[Supplied material Boundary: Start]

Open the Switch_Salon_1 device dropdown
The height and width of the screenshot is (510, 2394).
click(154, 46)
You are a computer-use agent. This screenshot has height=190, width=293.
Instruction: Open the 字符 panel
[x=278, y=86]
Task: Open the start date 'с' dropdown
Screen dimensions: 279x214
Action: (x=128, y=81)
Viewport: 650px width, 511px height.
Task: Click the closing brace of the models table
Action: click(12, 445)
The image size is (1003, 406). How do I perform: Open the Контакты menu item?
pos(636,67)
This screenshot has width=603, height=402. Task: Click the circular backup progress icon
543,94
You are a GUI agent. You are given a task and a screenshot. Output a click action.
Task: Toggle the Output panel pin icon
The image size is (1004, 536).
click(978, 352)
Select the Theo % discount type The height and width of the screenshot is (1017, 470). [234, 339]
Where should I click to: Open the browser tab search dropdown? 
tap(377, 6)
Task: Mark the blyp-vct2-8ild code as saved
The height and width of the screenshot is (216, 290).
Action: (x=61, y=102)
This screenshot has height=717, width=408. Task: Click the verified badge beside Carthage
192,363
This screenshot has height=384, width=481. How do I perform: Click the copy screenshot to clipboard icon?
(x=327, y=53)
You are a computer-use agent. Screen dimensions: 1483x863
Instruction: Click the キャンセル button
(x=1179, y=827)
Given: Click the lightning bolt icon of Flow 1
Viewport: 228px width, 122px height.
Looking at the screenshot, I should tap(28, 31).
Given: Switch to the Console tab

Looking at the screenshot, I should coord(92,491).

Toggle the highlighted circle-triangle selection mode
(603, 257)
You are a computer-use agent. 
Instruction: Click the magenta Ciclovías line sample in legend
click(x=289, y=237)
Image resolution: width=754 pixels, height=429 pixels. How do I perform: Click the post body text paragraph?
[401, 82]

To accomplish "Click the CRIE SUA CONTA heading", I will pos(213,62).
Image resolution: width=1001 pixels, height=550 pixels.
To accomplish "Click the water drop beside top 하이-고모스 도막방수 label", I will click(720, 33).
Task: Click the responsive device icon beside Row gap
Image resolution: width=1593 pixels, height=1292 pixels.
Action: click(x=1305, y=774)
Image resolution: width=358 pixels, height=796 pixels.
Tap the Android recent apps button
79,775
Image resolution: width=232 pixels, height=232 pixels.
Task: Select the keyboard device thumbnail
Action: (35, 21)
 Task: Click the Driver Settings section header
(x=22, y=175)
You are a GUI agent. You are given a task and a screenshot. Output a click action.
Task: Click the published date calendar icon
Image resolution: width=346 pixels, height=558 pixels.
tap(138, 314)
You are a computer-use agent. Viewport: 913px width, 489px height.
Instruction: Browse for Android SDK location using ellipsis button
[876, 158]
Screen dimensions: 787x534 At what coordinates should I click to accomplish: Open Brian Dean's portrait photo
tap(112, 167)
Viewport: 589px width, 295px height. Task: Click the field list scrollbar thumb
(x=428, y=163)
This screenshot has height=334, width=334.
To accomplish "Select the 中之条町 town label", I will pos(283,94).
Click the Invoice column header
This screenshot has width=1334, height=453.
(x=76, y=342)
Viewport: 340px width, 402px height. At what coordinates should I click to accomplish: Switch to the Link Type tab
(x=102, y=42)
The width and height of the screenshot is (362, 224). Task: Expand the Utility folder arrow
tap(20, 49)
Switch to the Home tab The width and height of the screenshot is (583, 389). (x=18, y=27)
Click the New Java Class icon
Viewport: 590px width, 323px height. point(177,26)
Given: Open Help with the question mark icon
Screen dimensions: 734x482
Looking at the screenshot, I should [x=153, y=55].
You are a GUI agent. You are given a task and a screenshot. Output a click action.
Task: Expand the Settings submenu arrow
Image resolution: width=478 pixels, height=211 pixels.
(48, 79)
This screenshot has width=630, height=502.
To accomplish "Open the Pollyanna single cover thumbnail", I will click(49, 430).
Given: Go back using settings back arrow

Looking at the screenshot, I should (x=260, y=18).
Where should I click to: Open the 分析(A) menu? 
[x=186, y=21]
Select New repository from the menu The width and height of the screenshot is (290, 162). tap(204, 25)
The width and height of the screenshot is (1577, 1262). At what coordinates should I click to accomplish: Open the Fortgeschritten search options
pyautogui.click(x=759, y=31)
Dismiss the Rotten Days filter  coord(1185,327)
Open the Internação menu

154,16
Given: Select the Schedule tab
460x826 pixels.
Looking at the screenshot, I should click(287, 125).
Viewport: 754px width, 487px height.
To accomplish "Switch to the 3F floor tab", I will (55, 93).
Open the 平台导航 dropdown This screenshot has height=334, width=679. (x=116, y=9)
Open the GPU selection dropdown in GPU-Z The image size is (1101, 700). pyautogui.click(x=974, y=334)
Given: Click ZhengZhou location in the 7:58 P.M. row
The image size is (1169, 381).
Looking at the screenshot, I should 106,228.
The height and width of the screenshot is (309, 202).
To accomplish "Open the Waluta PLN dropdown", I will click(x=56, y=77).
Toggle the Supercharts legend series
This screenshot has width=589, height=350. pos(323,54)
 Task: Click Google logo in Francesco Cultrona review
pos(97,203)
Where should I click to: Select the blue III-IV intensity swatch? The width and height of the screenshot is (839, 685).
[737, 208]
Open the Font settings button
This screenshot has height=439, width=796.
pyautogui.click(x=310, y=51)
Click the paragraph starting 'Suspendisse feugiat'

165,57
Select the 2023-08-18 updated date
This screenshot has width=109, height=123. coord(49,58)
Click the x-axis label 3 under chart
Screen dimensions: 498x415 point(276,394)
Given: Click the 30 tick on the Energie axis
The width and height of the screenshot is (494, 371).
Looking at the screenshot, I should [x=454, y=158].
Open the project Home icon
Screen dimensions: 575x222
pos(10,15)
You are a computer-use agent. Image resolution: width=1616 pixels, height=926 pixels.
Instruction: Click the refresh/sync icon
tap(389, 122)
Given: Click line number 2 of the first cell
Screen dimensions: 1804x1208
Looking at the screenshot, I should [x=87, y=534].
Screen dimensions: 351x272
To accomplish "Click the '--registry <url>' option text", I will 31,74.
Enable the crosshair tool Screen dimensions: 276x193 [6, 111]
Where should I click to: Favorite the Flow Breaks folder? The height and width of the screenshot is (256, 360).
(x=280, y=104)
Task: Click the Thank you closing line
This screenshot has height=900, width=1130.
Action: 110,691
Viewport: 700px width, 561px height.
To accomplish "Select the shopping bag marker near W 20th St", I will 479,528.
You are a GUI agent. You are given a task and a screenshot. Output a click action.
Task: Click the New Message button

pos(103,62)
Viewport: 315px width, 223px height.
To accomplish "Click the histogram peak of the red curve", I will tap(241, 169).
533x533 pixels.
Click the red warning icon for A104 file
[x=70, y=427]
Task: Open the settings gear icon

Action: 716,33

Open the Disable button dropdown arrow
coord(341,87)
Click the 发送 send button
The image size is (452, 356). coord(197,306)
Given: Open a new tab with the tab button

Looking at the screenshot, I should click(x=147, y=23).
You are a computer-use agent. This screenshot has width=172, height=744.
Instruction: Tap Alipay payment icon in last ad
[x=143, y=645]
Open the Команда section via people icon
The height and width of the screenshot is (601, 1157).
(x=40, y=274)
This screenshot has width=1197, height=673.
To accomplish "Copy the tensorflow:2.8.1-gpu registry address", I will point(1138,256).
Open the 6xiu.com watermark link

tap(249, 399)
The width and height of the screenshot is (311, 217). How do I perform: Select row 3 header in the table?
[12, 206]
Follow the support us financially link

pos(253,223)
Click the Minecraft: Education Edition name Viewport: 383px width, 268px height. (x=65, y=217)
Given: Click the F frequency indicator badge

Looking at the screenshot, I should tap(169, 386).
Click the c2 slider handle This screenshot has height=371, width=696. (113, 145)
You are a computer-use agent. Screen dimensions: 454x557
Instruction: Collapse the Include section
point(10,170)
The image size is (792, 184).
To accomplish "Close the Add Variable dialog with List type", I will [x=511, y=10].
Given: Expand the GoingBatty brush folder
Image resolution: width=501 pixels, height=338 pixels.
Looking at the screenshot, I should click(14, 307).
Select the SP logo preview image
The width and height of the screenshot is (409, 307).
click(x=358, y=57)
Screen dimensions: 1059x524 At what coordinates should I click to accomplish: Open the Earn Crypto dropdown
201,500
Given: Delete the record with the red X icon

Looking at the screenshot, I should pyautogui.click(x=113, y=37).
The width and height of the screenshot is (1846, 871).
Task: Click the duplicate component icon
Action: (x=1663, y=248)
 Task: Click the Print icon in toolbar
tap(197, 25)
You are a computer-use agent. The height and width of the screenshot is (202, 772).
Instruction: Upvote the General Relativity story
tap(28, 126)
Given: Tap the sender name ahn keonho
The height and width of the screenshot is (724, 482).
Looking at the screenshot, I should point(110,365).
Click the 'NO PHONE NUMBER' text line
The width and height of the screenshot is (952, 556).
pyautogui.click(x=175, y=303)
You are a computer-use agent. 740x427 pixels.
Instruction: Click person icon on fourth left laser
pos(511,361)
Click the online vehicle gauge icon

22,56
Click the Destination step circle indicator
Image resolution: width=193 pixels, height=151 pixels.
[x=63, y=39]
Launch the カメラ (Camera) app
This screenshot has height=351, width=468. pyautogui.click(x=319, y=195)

[Supplied material Boundary: End]

### Work instructions
Scan the entries above for the string "computer" and copy each line containing it.

### Output for this exercise
You are a computer-use agent. This screenshot has height=190, width=293.
You are a computer-use agent. Screen dimensions: 1483x863
You are a computer-use agent. 
You are a computer-use agent. Viewport: 913px width, 489px height.
You are a computer-use agent. Image resolution: width=1616 pixels, height=926 pixels.
You are a computer-use agent. This screenshot has width=172, height=744.
You are a computer-use agent. Screen dimensions: 454x557
You are a computer-use agent. The height and width of the screenshot is (202, 772).
You are a computer-use agent. 740x427 pixels.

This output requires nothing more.